On assiste alors, au mieux à une véritable partie de ping-pong, au pire à un jeu de poker menteur sur la question des BR.
La Direction :
“Mais on n’a jamais dit cela, vous avez mal compris”
La CFDT :
“Mais cela est écrit dans votre dossier en noir sur blanc à la page 11”
La Direction :
“Cela se fera sur la base du volontariat”
La CFDT :
“Ah, on connait les limites du volontariat à la CR”
La Direction :
“Soyez en certains, notre priorité reste la sécurité des salariés”
La CFDT :
“Les salariés seront plus en sécurité chez eux qu’en agence”
La Direction :
“Les conditions sanitaires sont de bon niveau à la CR

Alors oui on lâche rien, surtout pas.
Voilà ce que nous écrivions dès le 28 mars pour alerter d’un potentiel relachement face à une Direction qui semblait se démobiliser estimant avoir déjà fait beaucoup.

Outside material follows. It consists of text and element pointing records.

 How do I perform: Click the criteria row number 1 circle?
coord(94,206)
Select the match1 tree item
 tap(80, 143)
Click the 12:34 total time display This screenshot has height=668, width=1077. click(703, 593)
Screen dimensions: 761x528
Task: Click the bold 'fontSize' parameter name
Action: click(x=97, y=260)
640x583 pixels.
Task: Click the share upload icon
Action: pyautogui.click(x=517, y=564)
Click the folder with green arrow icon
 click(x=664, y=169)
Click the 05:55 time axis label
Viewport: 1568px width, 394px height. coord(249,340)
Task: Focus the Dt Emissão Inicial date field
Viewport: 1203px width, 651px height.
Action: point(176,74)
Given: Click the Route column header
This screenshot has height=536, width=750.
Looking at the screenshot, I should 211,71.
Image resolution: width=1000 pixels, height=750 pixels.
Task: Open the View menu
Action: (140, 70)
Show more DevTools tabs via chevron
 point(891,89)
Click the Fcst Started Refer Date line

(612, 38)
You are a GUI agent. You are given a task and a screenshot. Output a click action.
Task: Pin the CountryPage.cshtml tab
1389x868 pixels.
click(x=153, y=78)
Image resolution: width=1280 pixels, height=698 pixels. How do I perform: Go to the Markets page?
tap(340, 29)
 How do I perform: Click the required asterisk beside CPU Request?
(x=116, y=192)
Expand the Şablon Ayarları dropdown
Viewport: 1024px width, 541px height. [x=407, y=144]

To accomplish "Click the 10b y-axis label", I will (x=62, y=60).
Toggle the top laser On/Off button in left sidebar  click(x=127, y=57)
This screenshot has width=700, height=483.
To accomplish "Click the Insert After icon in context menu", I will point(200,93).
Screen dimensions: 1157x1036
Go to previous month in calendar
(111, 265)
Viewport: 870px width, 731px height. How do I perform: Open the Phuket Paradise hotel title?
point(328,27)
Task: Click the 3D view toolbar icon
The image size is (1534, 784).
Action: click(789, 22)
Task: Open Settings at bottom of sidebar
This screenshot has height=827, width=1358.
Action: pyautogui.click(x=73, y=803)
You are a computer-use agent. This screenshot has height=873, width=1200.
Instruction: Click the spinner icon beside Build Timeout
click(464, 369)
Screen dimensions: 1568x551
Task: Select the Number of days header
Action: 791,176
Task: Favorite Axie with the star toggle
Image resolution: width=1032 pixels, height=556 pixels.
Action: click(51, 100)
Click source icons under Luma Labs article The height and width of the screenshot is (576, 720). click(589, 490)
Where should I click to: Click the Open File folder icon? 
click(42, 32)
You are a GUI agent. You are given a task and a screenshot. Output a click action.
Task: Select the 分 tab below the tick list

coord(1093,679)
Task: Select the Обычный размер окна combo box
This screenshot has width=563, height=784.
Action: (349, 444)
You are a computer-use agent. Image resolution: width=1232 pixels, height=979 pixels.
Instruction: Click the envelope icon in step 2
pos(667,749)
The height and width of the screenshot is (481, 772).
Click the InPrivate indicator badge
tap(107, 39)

Des accords avec l’employeur, nous en avons eu beaucoup et nous les avons valorisés, mais nous aurons aussi porté des demandes légitimes et souvent légales que la Direction aura rejeté malgré nos insistances.
Il en a été de l’octroi de titres restaurant pour les salariés des sites qui télétravaillent comme le prévoit la loi tout simplement.
La CFDT a été bien seule à réclamer ce dispositif et pour unique réponse, la Direction avance que cela n’est pas prévu dans l’accord en vigueur dans la CR. Et alors ? Faut-il pour autant créer une nouvelle iniquité?
Et que l’on sache cet accord exclu les salariés du réseau du télétravail, alors qu’ils en auront bénéficié lors de cette période.
Autre différend, il concerne l’indemnisation prévue par la loi pour tous les salariés qui sont en télétravail ; cette règle de droit a été rappelée par le Ministère du Travail pendant le confinement et là aussi, la Direction s’exonère de cette obligation légale, prétextant là-aussi que cela ne figure pas non plus dans notre accord local.
Nous avons hésité, mais avons sur ce sujet préféré ne pas ré-interpeller l’inspecteur du travail.
On le voit tout ne fût pas rose et la Direction a souvent encore voulu avoir le dernier mot.
Alors, même si l’instant était grave et le dialogue social riche, on peut le dire, la Direction nous a effectivement parfois agacé.
Nous reviendrons plus en détail la semaine prochaine sur les journées des 05 et 06 mai dernier où nous aurons soufflé le chaud et le froid.